Australian pilots of MHR-90 helicopters were targeted with lasers during South China Sea flights.

Australian pilots of MHR-90 helicopters were targeted with lasers during South China Sea flights. Photo: Airbus Australia Pacific

Australian navy pilots flying high over the disputed South China Sea were forced to make a precautionary landing after their helicopters were attacked by lasers emanating from passing fishing boats, military officials have confirmed.

The pilots required emergency medical check-ups following the incident, which saw the helicopters targeted during night flights.

The news comes after the Indo-Pacific Endeavour 2019 Joint Task Force returned to Australia following a three-month-long tour of seven Asian nations.

The ABC reported that the Australian navy was closely followed by the Chinese military in a recent transit of the South China Sea.

Australian military officials believe the series of laser attacks on Navy helicopters came from Chinese maritime militia vessels, but this has not yet been formally confirmed.

In an anecdotal account posted on the website The Strategist, scholar Euan Graham reported the laser beams appeared to be coming from passing fishing vessels while he was on board the flagship HMAS Canberra.

“Was this startled fishermen reacting to the unexpected? Or was it the sort of coordinated harassment more suggestive of China’s maritime militia? It’s hard to say for sure, but similar incidents have occurred in the western Pacific,” he wrote on the website, which is run by the Australian Strategic Policy Institute, an independent, non-partisan think tank based in Canberra.

Mr Graham said his vessel was being trailed by a Chinese warship during its voyage from Vietnam to Singapore. 

The account of the incident appeared on Tuesday.

A Royal Australian Navy MRH90 Taipan multi-role helicopter. Photo: ABIS

China maintains a robust maritime militia in the South China Sea, composed of fishing vessels equipped to carry out missions just short of combat.

China denied that its forces targeted the military aircraft.

The South China sea is a vital commercial gateway for international shipping but claims of territorial sovereignty over islands and smaller features have been a longstanding source of tension and distrust in the region.

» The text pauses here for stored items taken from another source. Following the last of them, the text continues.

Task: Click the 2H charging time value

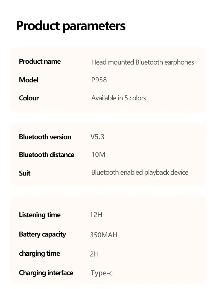Action: point(94,254)
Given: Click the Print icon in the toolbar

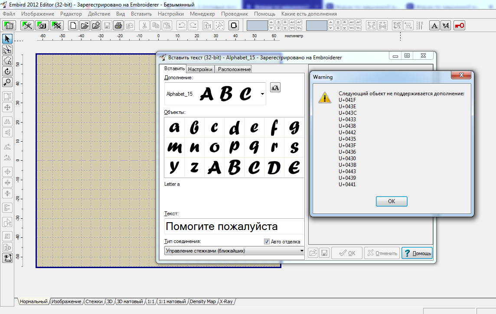Looking at the screenshot, I should pyautogui.click(x=118, y=26).
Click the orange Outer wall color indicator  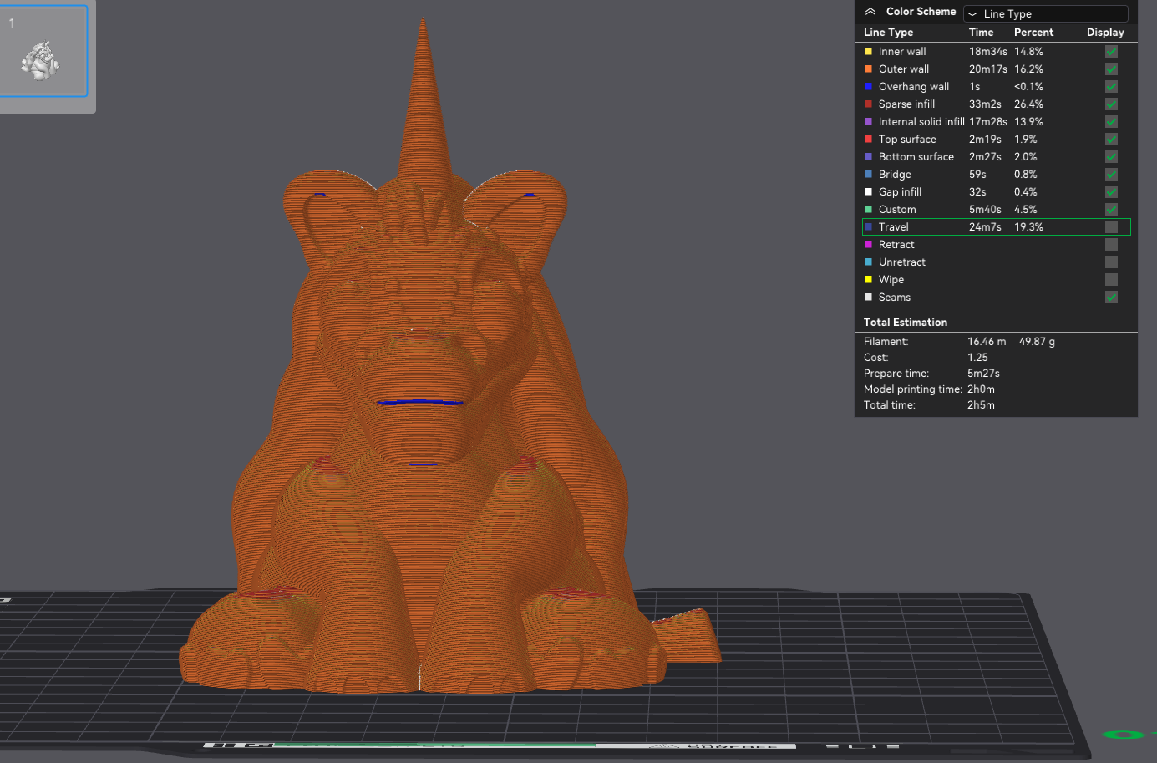pos(868,69)
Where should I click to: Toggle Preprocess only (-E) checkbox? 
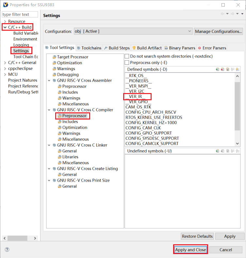coord(127,62)
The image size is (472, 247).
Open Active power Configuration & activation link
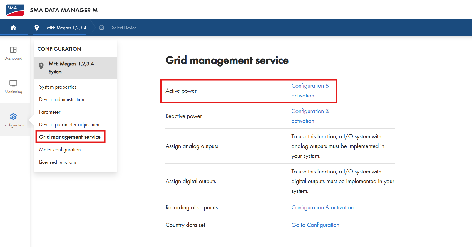tap(310, 91)
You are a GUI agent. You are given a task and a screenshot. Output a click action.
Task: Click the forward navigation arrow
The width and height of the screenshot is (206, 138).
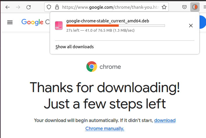pos(18,7)
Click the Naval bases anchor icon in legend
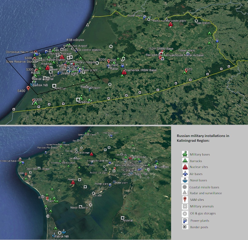Image resolution: width=248 pixels, height=240 pixels. point(184,181)
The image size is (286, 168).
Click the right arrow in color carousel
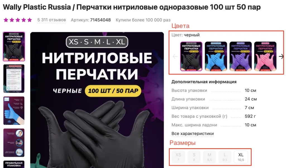tap(281, 56)
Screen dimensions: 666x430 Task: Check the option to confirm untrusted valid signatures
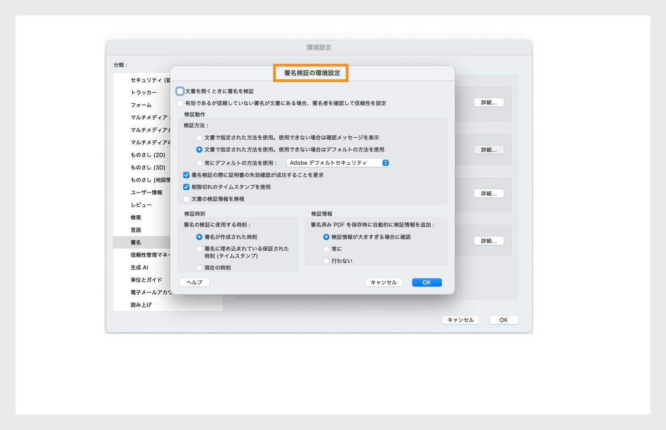180,103
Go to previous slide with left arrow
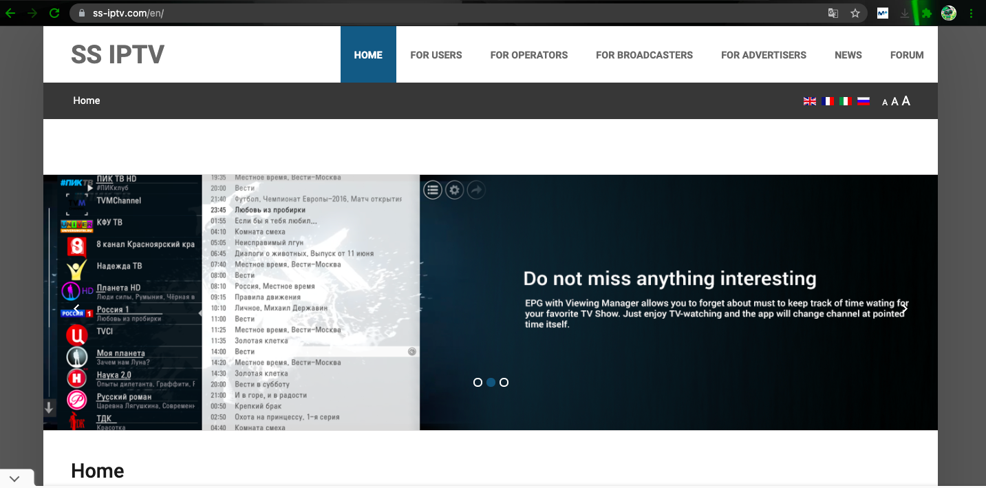Viewport: 986px width, 488px height. pyautogui.click(x=76, y=309)
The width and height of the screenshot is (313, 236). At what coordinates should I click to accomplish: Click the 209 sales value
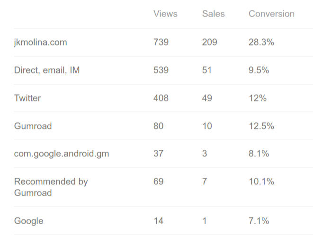pos(209,42)
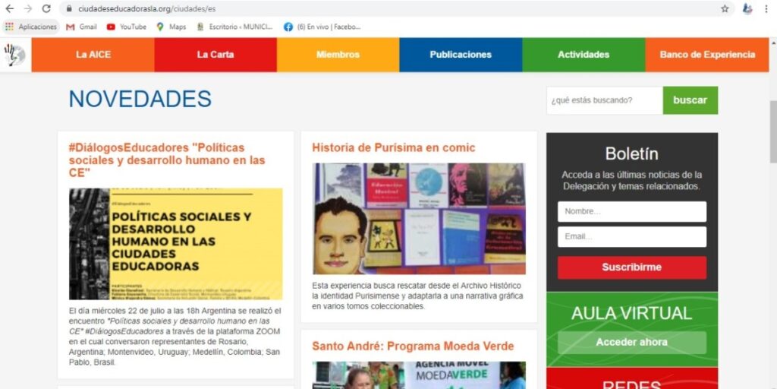777x389 pixels.
Task: Focus the Nombre field in Boletín
Action: pos(632,211)
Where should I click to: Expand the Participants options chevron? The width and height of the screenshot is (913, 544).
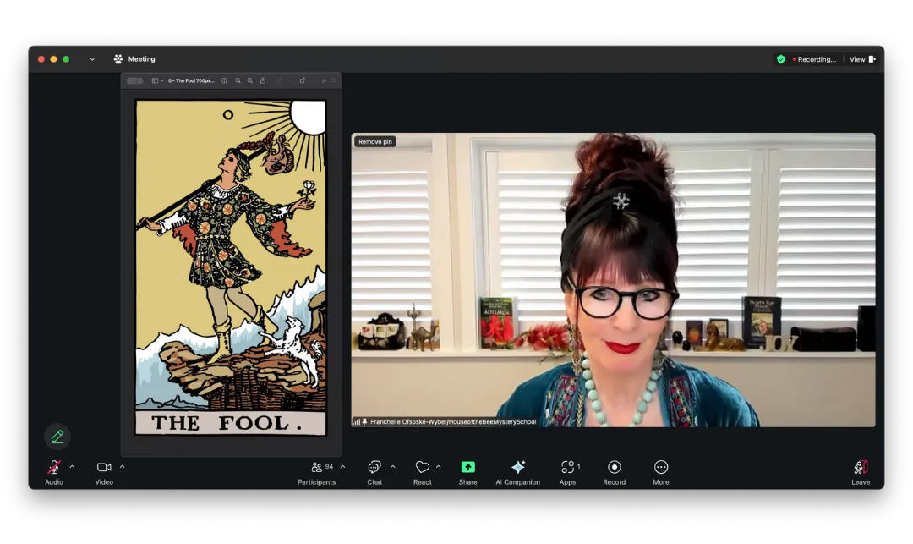(342, 467)
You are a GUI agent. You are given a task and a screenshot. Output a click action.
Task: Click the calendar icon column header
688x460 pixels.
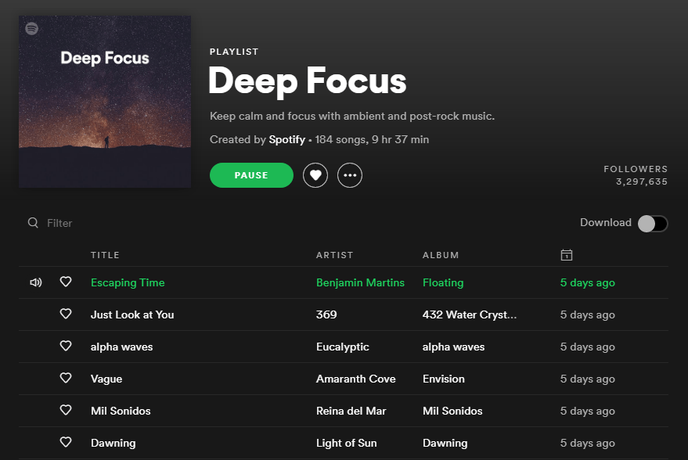tap(566, 254)
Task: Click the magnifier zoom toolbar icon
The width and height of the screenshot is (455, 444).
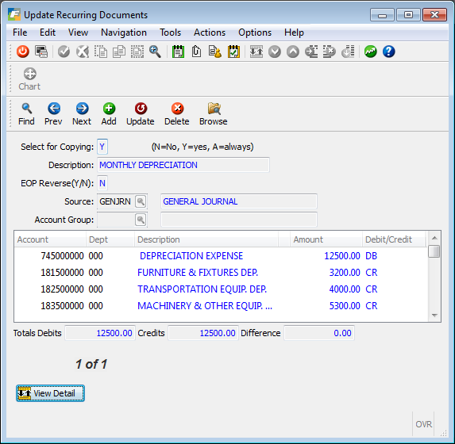Action: pyautogui.click(x=155, y=52)
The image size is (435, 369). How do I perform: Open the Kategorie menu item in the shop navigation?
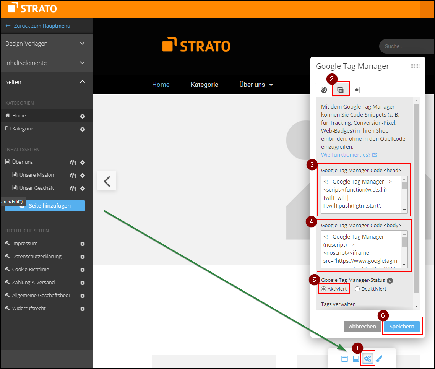(205, 85)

China, Taiwan, Philippines, Malaysia, Brunei and Vietnam all have competing claims and the US is invested in upholding the rules-based order in the region.

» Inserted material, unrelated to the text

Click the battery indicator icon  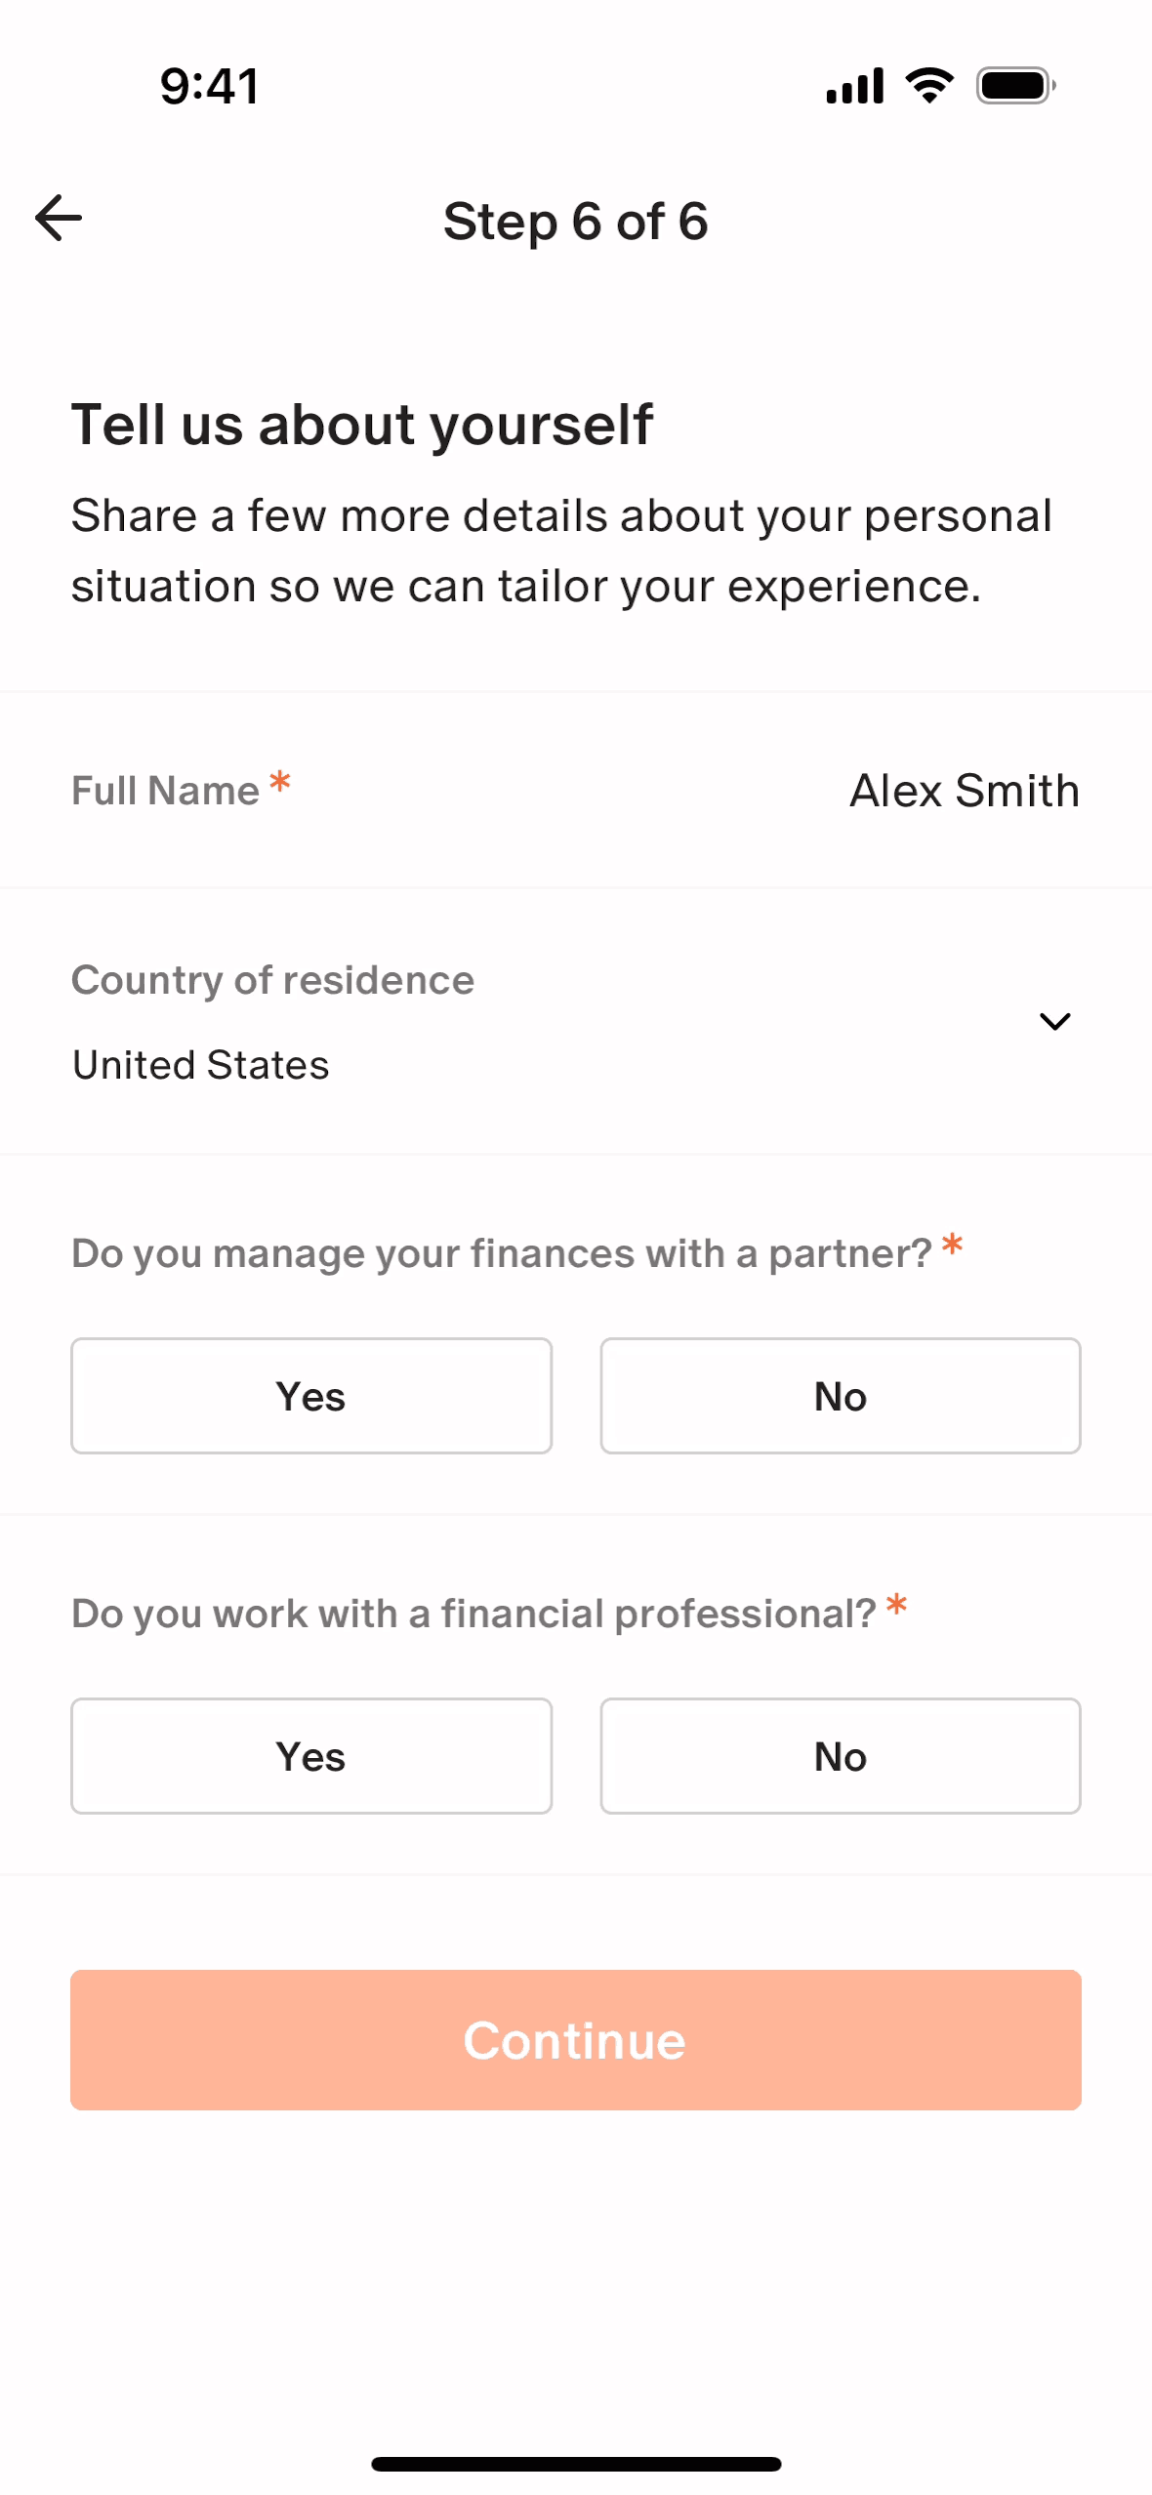(1015, 86)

The US and its allies insist on the right to sail and fly anywhere in the area is permitted under international law, despite China’s differing interpretation of such guidelines.

The US military recently sent two navy ships through the Taiwan Strait and earlier in May a US-led coalition of navy ships sailed through the South China Sea in what is yet another sign of growing tensions in the region.

Mr Graham said that while Australia’s bridge-to-bridge communications with the Chinese during its voyage were courteous, the Chinese requested Australian warships notify them in advance of any corrections to their course.

That was something the Australian navy was “not about to concede while exercising its high-seas freedoms,” Mr Graham wrote.

He wrote that the constant presence of Chinese vessels shadowing foreign ships appeared to indicate that the Chinese fleet had grown large enough to allow it to have vessels lying in wait for just such orders.

He said their trailing actions also appeared to show that China’s over-the-horizon surveillance capability was also maturing, supported by technology based at points such as Fiery Cross Reef in the contested Spratly island group, where China has built military installations and an airstrip atop coral reefs.

Mr Graham, who is executive director of La Trobe Asia at La Trobe University in Australia, was one of several academics invited to observe Australia’s engagement exercise Indo-Pacific Endeavour 2019.